:: Your assignment ::
Transcribe the listing below only from the line with "Task: Click the checkmark" up to and including the line with "You are a computer-use agent. Image".

:: Data for this exercise ::
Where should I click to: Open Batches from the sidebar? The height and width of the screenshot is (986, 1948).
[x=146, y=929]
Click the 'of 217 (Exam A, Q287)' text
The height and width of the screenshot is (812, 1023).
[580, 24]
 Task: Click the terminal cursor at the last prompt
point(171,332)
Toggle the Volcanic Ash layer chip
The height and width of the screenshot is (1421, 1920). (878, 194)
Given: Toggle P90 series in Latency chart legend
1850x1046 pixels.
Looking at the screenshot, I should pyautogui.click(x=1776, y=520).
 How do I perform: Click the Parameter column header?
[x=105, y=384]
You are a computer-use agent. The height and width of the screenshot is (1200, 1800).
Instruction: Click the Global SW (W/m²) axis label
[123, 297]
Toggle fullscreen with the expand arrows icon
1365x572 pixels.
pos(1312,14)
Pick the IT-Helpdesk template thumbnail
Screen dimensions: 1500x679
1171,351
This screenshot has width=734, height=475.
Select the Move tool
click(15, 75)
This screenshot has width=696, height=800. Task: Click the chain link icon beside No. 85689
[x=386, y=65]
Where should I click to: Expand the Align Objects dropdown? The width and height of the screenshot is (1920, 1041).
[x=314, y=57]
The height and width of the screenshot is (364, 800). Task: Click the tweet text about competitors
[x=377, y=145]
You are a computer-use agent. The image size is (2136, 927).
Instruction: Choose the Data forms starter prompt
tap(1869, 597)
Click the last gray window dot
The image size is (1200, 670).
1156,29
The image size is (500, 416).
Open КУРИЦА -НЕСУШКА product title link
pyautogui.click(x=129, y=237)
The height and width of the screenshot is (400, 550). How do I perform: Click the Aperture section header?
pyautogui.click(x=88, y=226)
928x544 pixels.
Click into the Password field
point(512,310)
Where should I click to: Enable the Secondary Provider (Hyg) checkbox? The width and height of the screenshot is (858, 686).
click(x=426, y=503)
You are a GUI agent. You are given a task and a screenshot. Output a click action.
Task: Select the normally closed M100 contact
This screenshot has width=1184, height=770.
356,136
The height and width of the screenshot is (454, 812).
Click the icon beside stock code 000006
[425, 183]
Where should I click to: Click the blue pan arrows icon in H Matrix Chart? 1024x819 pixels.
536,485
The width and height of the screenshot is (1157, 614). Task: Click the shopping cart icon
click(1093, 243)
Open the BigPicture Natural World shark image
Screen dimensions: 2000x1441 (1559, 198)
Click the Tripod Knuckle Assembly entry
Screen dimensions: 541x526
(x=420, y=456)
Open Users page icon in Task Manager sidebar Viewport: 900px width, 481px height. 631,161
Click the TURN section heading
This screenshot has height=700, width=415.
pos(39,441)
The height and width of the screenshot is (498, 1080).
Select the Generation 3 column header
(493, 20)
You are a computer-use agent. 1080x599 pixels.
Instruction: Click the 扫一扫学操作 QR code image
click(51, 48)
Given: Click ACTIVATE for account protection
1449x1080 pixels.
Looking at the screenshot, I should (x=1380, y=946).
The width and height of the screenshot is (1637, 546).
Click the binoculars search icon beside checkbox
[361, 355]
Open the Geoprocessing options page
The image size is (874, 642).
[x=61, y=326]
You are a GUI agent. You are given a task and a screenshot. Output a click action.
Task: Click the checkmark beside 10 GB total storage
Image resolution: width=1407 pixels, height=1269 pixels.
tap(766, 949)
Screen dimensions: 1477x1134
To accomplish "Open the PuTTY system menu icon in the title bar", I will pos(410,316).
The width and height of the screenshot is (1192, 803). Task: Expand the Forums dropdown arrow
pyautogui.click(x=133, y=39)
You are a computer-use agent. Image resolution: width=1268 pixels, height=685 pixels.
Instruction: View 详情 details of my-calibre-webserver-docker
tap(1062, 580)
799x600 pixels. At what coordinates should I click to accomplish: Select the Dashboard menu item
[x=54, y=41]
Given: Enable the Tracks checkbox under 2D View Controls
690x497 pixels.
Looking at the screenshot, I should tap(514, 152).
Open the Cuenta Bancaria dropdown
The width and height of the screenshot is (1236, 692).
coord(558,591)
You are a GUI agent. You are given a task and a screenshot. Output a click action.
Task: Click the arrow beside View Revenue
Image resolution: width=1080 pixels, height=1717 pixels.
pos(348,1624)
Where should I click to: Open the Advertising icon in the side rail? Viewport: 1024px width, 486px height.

:: Task answer ::
Task: Click the checkmark beside 10 GB total storage
Image resolution: width=1407 pixels, height=1269 pixels.
tap(766, 949)
Screen dimensions: 1477x1134
To accomplish "Open the PuTTY system menu icon in the title bar", I will pos(410,316).
The width and height of the screenshot is (1192, 803). Task: Expand the Forums dropdown arrow
pyautogui.click(x=133, y=39)
You are a computer-use agent. Image resolution: width=1268 pixels, height=685 pixels.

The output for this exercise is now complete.